**EXCERPT TO READ:**

***

'Womenomics' still isn't working

'Womenomics' still isn't working

The people of Japan have had a lot to celebrate lately. On May 1 they welcomed their new emperor along with the Reiwa imperial era. The event came in the middle of an unprecedented 10-day Golden Week break for the country's famously hardworking citizens.

Emperor Naruhito is inheriting a Japan vastly different from the one that existed at the start of his father's reign in 1989, when the economic bubble was about to burst, ushering in a prolonged recession even as the tech revolution took hold.

Japan's key social and economic challenge today is demographic: the population has fallen for nine years straight and one in three people are now 60 or older. This, combined with low birth rates, has put the country on course to lose 40% of its working-age population by 2055. That presents enormous challenge as businesses lose both customers and workers, undermining the incentive to invest at home, and the government faces rising welfare costs and a declining pool of taxpayers to support the system.

A major barrier to kickstarting the stalled economy is a lack of female leadership in both politics and business. Raising the proportion of women in work to match that of men, with each working longer hours to their full potential, would give a 15% boost to Japan's chronic low-growth economy, experts say.

Prime Minister Shinzo Abe jumped on the "Womenomics" bandwagon after he returned to office in 2012, becoming an unlikely champion of working women. Among his pledges to tackle the "national crisis" was to put women in 30% of management positions in all fields and 10% of all board directorships by 2020.

But Japan still ranks a pitiful 110th in the latest World Economic Forum (WEF) Gender Gap report. Even though women's participation in the labour market has improved dramatically, catching up with most developed economies, Japan still has the third highest gender gap in terms of wages among Organisation for Economic Cooperation and Development (OECD) members at 25.7%.

As for politics, only 10% of lower house lawmakers are female, and Mr Abe has only one woman in his 19-member cabinet. Japan ranks 165th of 193 countries in political representation for women, according to the Inter-Parliamentary Union.

***

Raw records:
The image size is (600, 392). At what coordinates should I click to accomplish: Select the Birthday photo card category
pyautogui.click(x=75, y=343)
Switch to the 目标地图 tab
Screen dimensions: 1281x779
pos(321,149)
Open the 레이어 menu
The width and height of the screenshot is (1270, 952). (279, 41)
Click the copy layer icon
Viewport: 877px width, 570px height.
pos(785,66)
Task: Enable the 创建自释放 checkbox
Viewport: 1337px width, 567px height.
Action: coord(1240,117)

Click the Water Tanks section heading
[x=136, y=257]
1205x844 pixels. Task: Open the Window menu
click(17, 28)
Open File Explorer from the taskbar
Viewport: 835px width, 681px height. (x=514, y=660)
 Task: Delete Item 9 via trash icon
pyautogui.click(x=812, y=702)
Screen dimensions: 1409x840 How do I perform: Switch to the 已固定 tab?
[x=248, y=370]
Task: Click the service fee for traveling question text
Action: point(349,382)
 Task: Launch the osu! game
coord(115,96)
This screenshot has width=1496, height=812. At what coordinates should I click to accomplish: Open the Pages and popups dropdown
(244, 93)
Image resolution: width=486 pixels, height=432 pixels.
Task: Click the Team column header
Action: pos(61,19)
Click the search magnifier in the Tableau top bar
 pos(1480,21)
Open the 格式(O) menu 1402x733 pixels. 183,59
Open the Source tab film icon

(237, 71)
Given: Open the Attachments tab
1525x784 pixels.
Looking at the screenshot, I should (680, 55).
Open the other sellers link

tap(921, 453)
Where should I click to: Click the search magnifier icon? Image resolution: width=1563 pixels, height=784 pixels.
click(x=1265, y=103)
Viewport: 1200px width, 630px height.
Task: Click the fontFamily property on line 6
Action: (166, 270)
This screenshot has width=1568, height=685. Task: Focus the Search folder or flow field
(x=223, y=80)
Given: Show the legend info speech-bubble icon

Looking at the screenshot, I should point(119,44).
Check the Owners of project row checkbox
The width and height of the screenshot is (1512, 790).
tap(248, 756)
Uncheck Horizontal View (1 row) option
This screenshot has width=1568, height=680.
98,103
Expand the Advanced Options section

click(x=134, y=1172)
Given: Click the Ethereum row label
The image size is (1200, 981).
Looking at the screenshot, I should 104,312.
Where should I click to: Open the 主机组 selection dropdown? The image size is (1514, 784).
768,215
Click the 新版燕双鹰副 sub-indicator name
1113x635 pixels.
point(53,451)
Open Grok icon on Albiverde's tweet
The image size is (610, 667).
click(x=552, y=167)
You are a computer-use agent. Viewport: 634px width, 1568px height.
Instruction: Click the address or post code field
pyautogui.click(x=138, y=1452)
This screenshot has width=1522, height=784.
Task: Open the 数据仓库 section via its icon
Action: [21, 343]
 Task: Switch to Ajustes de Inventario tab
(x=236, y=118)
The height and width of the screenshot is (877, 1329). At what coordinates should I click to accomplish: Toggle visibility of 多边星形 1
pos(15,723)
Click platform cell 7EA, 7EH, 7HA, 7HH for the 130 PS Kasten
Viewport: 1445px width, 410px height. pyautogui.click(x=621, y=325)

***

**TASK:**
Reproduce the passage of the 'Womenomics' article starting at "Japan's key social" and ending at "economy, experts say.", swapping "birth rates" for "fertility rates".

**FULL ANSWER:**
Japan's key social and economic challenge today is demographic: the population has fallen for nine years straight and one in three people are now 60 or older. This, combined with low fertility rates, has put the country on course to lose 40% of its working-age population by 2055. That presents enormous challenge as businesses lose both customers and workers, undermining the incentive to invest at home, and the government faces rising welfare costs and a declining pool of taxpayers to support the system.

A major barrier to kickstarting the stalled economy is a lack of female leadership in both politics and business. Raising the proportion of women in work to match that of men, with each working longer hours to their full potential, would give a 15% boost to Japan's chronic low-growth economy, experts say.